== TASK DESCRIPTION ==
Look below for the line holding "Task: Select Histograms & Process Capability" and the line holding "Image resolution: width=319". Transcribe exactly those lines and all lines between them, nothing more.

== AVAILABLE RECORDS ==
[Start of section]

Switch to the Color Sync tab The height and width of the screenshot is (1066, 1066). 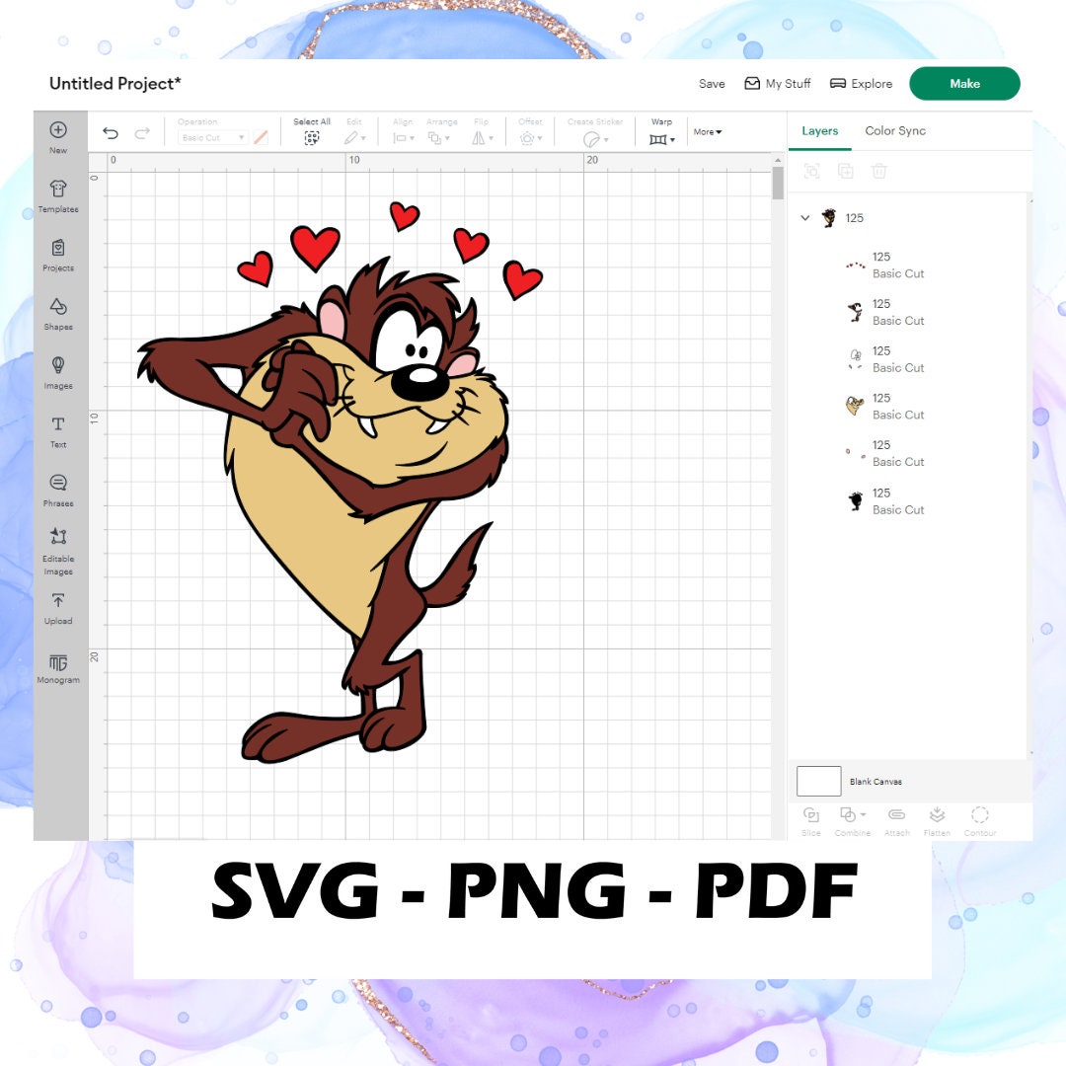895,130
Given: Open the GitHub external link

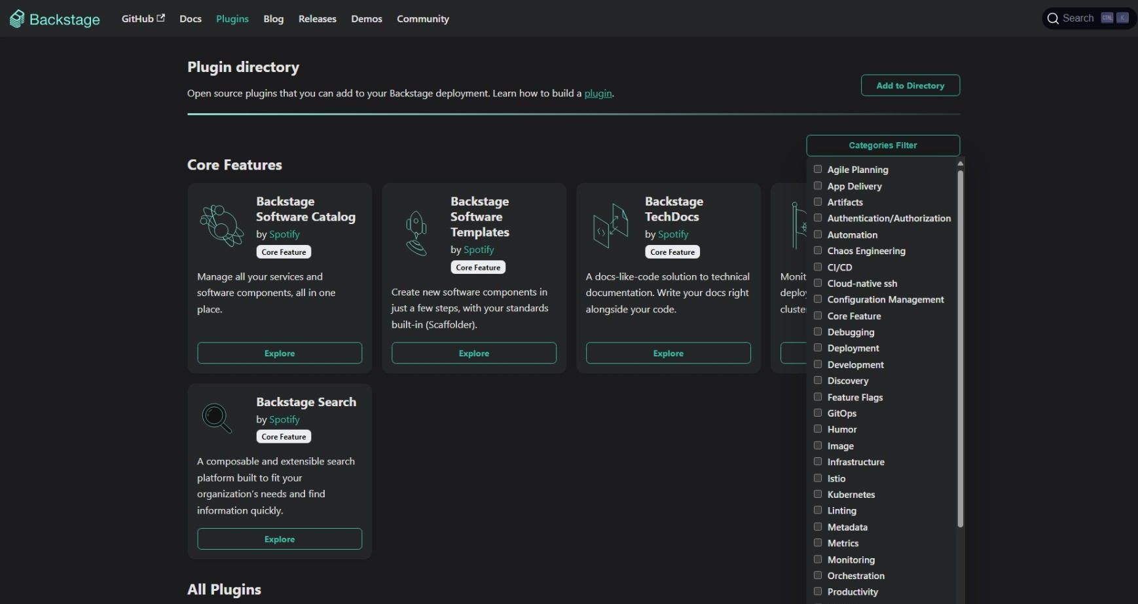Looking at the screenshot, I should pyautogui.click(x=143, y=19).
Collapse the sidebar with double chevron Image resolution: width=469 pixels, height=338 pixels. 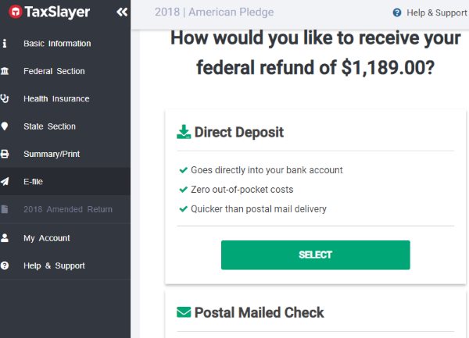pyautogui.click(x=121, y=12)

[End of section]
[Start of section]

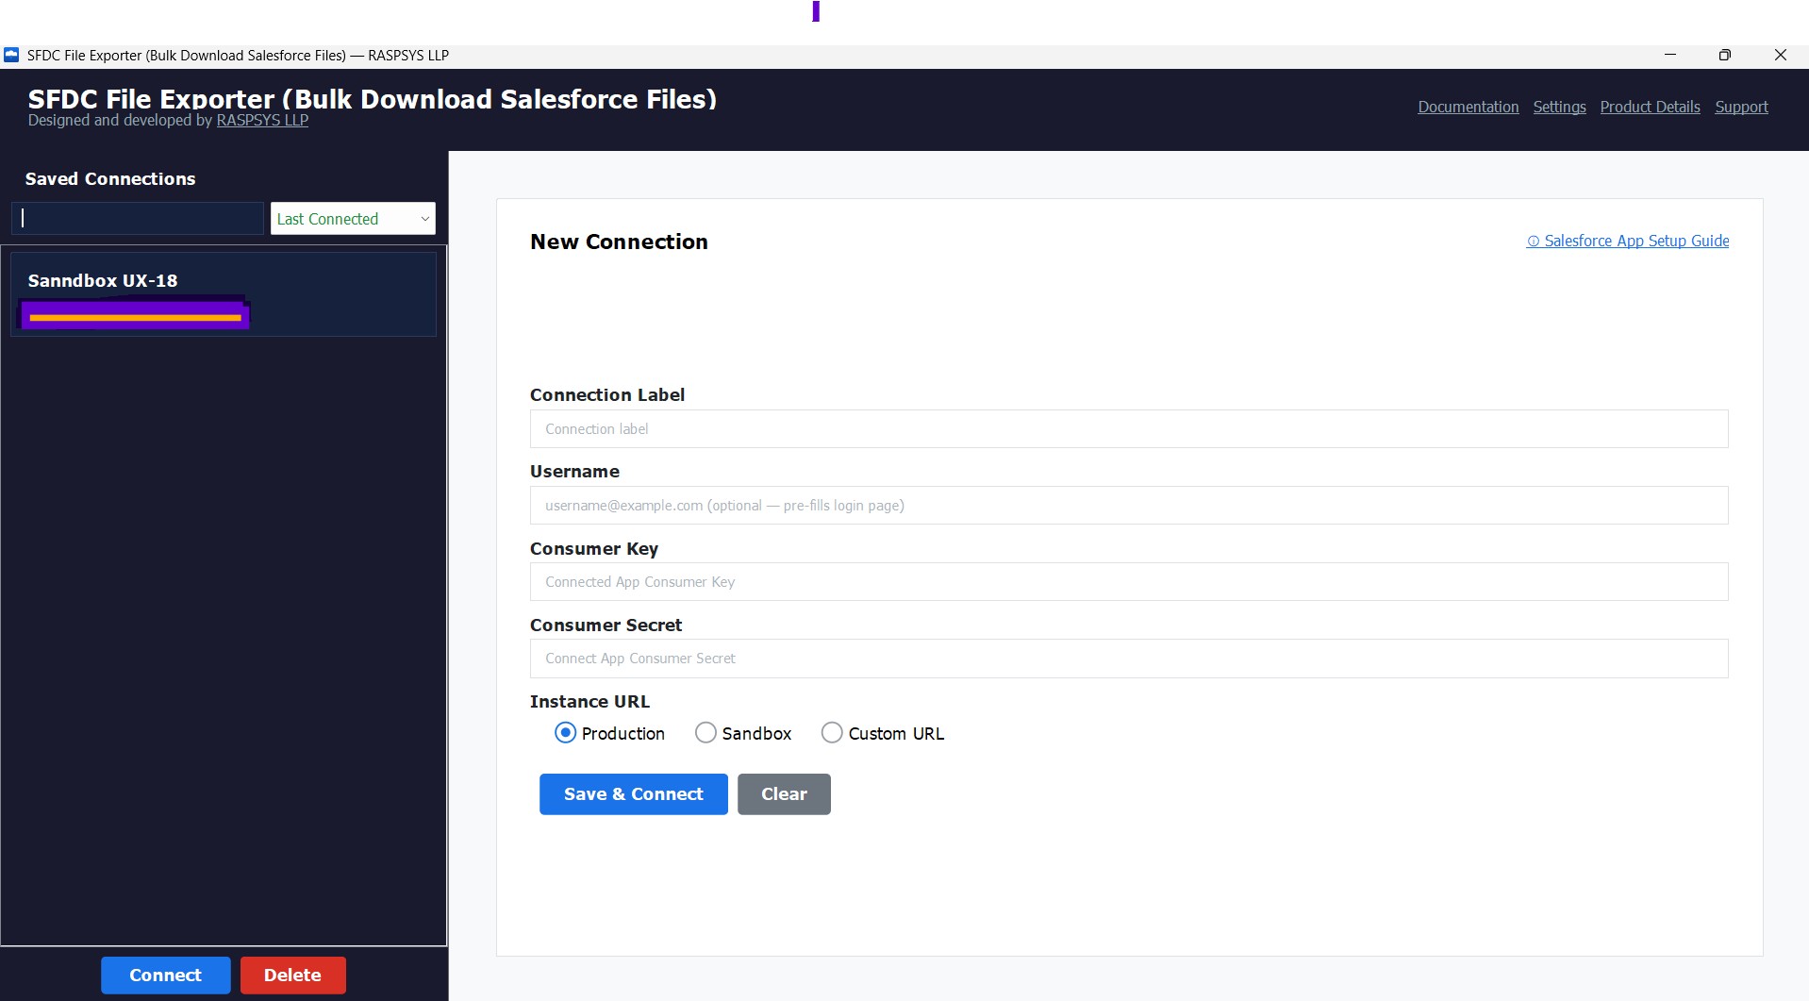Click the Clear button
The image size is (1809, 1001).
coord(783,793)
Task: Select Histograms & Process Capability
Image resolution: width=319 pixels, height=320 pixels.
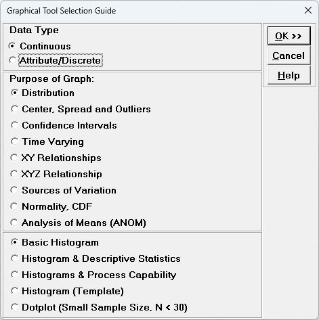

[End of section]

== ANSWER FOR THE TASK ==
Task: Select Histograms & Process Capability
Image resolution: width=319 pixels, height=320 pixels.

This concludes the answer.